Страница 1 из 6
Геннадий Шпаликов.
День обаятельного человека
ПРОЛОГ
В этой истории предполагается много разговоров, длинных сцен, которые будут разворачиваться на многих страницах, да и герой ее, как вы убедитесь впоследствии, не в меру красноречив, поэтому мне приятно предложить вам начало, в котором не будет никаких разговоров вообще, а будут такие славные вещи, как пляж в Серебряном бору, как летнее безоблачное небо, блеск воды, солнце, парашютисты, повисшие невдалеке над полем Тушинского аэродрома, бесшумно парящие планеры, загорелые молодые люди и девушки, легко ступающие по песку, по траве, сидящие в плетеных креслах, играющие в волейбол, загорающие, в темных очках и без очков, с приклеенными на носу бумажками, пьющие воду из бумажных стаканчиков; и еще вообразите непрерывную музыку по радио, разноцветные зонтики и кого-то с гитарой, сидящего на песке в окружении многочисленных слушателей, которым он поет с истинным вдохновением, не требуя взамен ничего, кроме одобрения и улыбок.

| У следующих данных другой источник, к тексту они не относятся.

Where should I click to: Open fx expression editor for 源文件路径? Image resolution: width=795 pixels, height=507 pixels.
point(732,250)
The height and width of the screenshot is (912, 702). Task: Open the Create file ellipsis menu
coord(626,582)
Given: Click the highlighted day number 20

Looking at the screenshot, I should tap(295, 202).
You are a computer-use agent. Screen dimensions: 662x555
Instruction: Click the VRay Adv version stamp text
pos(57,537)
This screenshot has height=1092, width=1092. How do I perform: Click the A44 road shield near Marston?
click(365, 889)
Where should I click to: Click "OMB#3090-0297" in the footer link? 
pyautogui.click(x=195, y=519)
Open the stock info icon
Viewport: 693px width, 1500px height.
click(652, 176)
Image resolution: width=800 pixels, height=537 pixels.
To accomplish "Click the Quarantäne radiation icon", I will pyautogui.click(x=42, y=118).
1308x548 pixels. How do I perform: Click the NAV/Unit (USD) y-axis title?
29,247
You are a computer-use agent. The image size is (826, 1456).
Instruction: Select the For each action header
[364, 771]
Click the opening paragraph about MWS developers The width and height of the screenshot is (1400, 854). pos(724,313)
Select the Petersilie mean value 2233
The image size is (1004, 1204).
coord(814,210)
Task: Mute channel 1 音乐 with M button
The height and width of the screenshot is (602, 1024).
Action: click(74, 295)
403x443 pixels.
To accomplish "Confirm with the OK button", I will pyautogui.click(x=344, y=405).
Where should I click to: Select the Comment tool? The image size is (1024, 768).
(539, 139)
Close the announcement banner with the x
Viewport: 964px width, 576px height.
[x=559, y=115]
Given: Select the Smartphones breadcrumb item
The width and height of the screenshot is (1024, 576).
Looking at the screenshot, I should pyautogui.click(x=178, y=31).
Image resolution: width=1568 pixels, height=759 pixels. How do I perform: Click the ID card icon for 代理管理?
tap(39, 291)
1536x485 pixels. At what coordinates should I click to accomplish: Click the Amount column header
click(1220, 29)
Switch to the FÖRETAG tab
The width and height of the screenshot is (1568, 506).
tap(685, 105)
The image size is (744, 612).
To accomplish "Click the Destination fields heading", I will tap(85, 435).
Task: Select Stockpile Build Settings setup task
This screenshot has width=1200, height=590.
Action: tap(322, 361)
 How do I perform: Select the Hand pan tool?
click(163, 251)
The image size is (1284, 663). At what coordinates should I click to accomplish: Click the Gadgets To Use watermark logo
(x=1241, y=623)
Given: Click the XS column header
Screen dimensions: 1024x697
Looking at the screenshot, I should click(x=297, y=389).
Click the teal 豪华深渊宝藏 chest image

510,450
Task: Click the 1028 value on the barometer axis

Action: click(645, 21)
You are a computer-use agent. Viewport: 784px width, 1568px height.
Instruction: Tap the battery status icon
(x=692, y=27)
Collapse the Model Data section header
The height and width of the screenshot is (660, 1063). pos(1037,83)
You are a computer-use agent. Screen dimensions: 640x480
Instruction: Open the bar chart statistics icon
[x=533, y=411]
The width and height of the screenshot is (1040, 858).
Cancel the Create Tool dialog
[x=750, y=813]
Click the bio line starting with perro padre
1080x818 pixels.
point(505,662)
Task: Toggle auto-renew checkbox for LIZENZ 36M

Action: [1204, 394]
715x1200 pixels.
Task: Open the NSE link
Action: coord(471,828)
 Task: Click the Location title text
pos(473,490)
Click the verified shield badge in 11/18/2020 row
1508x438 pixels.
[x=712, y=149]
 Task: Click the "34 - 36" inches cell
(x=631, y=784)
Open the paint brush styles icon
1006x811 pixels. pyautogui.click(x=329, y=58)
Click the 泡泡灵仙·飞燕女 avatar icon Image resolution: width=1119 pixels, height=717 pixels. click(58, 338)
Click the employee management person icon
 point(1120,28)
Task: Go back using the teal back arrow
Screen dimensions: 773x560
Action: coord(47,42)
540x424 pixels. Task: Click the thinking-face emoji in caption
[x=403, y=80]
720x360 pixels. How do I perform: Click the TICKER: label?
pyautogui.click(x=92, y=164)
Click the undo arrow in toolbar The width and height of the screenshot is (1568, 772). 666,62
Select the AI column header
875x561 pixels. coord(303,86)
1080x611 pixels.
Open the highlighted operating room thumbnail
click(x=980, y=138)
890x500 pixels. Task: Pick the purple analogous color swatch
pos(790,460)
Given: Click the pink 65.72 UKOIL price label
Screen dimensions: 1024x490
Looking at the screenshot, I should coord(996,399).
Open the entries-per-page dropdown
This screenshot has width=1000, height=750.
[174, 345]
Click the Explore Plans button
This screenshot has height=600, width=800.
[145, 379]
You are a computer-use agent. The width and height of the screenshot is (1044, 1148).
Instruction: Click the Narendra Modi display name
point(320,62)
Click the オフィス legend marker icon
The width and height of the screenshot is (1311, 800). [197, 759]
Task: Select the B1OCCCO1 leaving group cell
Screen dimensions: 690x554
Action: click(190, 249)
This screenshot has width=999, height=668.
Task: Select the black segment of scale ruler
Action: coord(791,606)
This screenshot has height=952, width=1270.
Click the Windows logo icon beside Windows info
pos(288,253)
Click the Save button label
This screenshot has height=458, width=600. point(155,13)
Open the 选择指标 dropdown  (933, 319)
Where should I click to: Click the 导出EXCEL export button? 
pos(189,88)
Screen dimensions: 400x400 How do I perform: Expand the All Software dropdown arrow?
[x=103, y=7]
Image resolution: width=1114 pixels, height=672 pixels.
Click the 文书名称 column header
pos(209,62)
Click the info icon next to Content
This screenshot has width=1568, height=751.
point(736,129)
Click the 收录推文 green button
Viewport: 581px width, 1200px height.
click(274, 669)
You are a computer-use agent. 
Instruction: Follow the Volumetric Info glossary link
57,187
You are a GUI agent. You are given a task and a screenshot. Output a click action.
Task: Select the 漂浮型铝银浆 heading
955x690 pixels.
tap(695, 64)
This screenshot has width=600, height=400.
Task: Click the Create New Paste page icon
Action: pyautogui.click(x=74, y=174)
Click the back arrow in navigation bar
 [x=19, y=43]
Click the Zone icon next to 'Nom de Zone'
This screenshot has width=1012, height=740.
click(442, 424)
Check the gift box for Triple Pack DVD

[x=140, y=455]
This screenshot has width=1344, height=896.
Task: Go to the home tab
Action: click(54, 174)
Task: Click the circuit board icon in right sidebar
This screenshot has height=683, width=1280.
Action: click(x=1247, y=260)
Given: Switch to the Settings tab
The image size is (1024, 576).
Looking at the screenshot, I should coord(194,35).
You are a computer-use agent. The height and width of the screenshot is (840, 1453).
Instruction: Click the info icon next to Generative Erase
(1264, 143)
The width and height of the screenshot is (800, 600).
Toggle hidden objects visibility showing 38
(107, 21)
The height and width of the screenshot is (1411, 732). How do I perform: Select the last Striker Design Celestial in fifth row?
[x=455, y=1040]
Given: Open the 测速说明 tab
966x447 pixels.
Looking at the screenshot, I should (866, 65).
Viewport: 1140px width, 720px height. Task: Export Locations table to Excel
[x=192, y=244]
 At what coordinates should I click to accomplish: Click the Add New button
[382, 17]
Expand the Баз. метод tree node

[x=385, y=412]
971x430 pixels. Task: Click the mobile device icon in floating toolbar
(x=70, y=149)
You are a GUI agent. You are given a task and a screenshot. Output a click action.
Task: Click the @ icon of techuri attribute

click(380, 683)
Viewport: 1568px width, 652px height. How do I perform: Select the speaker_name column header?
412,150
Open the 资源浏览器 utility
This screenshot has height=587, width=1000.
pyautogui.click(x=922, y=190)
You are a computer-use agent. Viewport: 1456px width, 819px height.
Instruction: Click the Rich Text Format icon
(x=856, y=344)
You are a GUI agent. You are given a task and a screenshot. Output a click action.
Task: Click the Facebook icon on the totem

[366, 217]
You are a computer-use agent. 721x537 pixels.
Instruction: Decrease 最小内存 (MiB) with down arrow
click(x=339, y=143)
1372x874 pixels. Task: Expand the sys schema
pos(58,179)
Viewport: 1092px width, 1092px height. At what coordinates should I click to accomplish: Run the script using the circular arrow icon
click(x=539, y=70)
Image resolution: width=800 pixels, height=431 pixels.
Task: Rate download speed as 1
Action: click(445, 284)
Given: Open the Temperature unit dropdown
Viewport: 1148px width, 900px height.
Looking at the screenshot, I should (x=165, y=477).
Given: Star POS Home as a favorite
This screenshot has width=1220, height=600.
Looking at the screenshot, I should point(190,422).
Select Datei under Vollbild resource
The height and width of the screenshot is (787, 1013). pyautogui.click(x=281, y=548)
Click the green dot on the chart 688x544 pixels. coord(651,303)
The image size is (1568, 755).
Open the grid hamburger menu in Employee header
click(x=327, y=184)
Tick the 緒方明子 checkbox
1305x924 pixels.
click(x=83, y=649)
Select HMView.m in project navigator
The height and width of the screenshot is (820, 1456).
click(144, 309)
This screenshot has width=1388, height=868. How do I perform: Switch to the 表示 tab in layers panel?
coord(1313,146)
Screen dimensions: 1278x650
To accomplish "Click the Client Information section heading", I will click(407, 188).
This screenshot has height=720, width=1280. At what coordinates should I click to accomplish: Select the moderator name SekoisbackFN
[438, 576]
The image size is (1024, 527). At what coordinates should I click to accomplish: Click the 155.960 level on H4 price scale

Герои этой истории двигаются в пляжной толпе, не выделяясь из нее и не привлекая особенного внимания, хотя девушка стройна и хороша собой, а парень — представляет из себя образец мужественности шириной плеч, открытой улыбкой, ростом и всем прочим, что должно быть в человеке, который уже достиг тридцати лет и часть этого времени он серьезно занимался своим физическим развитием, ибо ничто не может появиться просто так.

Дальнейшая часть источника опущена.